Firstly, I want to apologise to you nonnie, you sent this ask a long time ago now and I'm only just getting to it. I'll admit, they amount you sent was quite daunting, especially when I received multiple asks with the same length.
I'm so sorry what you've had to go through with your mother about your education. I swear some people try and live through children and force them to succeed where they failed or force them on the path they went through because "I did it so my child can too, what do you mean they don't want too?!"
I'm happy to hear you can be a support to your brother, in a situation like yours where your stress is coming from your parent, you're not getting the support you need from your parents, especially if she's ignoring your mental health and neurodivergent disorders. I hope your brother is able to support you too.
Education really isn't worth the stress we go under, especially the pressure placed on students by parents and education.

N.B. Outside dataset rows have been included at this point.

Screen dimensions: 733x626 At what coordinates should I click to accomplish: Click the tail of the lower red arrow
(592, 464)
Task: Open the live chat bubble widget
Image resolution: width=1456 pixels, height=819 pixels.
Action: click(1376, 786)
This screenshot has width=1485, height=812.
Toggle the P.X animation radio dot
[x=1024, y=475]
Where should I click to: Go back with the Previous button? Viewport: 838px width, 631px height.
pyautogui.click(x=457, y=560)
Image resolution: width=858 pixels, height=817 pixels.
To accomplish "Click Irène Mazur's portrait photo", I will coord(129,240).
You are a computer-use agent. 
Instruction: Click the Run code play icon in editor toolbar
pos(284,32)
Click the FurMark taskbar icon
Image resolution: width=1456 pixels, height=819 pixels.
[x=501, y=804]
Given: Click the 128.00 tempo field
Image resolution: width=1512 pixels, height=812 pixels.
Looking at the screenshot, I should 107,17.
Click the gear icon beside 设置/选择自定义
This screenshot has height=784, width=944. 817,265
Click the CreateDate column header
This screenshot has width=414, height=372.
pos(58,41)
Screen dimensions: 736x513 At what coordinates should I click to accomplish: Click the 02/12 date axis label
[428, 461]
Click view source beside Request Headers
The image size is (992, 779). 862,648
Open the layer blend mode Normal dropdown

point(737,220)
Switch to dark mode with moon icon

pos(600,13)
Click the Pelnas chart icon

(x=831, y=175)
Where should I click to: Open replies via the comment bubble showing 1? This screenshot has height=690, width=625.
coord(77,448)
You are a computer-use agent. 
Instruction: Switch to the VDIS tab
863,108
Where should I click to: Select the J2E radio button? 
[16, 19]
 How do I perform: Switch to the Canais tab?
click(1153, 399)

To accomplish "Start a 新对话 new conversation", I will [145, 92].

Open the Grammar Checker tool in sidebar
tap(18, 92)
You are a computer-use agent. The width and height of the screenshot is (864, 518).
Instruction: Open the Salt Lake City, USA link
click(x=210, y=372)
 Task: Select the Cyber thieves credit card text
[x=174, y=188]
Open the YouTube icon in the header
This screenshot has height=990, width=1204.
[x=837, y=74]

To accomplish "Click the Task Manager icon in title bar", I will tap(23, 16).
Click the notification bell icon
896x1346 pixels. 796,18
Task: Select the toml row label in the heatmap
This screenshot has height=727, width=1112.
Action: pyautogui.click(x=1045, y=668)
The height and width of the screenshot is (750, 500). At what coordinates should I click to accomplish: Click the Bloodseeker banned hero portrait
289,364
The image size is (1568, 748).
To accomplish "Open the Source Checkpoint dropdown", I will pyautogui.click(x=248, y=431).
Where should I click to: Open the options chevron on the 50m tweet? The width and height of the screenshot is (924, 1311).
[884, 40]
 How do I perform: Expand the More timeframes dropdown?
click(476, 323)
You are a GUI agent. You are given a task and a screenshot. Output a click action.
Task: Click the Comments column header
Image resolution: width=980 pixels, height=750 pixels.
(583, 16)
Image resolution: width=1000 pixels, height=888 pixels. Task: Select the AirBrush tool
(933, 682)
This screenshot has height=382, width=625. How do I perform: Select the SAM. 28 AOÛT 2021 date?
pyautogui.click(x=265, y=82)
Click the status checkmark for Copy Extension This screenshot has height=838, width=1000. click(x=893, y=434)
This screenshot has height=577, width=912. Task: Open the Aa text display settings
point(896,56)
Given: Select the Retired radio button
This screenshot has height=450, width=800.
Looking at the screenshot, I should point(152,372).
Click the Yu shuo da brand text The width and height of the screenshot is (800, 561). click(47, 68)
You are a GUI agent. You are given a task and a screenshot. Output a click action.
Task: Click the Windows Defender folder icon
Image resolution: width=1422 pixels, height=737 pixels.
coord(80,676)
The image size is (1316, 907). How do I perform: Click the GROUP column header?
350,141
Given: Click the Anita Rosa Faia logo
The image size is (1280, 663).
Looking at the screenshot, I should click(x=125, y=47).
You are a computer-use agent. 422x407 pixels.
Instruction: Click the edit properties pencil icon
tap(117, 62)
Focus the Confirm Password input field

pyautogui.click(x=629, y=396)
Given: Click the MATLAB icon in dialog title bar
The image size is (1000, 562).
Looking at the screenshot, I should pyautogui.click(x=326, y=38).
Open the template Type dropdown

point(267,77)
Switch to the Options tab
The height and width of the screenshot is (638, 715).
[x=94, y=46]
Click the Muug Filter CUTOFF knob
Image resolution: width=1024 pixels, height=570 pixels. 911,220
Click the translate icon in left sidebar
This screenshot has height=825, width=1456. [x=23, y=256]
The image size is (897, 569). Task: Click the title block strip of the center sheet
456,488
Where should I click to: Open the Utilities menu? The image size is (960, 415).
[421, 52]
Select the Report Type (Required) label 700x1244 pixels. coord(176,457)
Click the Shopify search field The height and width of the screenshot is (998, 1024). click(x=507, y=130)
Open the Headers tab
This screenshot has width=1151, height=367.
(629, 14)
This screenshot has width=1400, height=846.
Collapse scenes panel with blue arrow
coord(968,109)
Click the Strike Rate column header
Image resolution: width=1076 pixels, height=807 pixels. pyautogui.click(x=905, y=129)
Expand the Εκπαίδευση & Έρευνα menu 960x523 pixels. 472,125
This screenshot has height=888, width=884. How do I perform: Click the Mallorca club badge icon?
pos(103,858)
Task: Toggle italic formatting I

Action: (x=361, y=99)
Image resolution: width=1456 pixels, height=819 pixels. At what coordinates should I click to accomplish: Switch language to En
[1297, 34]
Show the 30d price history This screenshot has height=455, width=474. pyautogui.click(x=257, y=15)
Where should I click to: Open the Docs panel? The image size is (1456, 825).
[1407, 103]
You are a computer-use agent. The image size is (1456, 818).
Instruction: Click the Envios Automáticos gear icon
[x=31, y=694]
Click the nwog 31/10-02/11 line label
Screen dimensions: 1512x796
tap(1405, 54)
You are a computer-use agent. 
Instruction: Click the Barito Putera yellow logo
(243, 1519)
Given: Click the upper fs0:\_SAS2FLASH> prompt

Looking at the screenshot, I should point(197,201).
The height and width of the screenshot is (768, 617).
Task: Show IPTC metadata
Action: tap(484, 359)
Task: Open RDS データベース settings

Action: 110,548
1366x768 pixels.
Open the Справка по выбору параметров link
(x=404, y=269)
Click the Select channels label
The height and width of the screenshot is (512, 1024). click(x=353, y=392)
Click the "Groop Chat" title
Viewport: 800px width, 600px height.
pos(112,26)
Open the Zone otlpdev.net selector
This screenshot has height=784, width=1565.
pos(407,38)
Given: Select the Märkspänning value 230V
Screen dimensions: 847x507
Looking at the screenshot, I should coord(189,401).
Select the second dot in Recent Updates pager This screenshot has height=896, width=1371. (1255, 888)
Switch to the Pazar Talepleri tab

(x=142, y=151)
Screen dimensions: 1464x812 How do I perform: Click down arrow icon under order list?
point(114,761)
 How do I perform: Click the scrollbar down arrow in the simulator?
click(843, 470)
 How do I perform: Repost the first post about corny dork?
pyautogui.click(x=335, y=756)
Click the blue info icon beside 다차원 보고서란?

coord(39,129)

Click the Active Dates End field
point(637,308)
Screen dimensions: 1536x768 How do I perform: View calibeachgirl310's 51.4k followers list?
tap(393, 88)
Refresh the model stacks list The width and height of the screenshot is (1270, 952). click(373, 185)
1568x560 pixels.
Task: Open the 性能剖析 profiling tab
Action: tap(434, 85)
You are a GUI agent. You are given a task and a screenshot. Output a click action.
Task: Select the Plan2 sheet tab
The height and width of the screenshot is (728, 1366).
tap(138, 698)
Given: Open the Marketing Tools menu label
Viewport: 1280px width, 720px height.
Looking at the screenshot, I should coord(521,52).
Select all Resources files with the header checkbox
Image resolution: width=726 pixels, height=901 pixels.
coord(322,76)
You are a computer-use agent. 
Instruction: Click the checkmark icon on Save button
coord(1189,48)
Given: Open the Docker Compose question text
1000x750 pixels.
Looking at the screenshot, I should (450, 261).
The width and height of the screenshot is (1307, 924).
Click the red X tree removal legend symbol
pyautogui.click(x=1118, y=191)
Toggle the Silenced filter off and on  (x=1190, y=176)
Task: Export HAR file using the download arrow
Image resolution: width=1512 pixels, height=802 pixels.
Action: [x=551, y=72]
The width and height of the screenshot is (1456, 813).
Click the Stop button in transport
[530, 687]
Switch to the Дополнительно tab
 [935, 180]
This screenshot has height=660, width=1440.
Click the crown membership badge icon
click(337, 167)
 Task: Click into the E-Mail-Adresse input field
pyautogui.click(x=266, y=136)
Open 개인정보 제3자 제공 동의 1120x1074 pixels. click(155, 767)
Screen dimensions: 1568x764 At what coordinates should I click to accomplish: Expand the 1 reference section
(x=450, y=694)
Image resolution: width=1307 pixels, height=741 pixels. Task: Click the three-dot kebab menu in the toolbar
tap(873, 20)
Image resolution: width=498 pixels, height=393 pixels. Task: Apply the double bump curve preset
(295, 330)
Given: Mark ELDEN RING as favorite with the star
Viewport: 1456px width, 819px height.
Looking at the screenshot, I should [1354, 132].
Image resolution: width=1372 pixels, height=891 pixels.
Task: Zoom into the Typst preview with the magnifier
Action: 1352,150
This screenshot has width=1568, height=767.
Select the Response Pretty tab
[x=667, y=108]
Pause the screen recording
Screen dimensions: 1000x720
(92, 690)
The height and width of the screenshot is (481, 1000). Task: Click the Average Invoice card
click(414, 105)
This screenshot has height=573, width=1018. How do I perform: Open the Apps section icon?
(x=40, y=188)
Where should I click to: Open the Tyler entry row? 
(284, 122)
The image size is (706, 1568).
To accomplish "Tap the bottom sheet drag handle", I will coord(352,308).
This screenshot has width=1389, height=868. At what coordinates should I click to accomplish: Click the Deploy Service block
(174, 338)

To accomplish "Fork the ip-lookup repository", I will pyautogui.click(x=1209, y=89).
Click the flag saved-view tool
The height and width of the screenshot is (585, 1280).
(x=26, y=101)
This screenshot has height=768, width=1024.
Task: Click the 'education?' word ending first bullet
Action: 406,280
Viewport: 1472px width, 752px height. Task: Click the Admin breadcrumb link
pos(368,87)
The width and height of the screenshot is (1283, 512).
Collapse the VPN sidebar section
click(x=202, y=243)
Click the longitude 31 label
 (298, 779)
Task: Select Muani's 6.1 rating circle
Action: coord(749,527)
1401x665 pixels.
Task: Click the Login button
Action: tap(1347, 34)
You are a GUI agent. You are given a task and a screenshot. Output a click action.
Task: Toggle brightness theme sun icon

It just leads us to people struggling more and more until they can't do their education... That's what happened to me at first, where I felt like I couldn't turn to anyone because I thought my parents had put an expectation of univeristy on me.
I made the right choice to drop out of education and am now looking into interests that don't drain me mentally with the help of my therapist (for years I denied myself following art as a passion but now I'm getting support from everyone to try and I couldn't be more touched) and I hope moving forward you and your brother are able to follow paths that you want to do, not what you feel forced down.
Good luck Nonnie, I'll be backing you.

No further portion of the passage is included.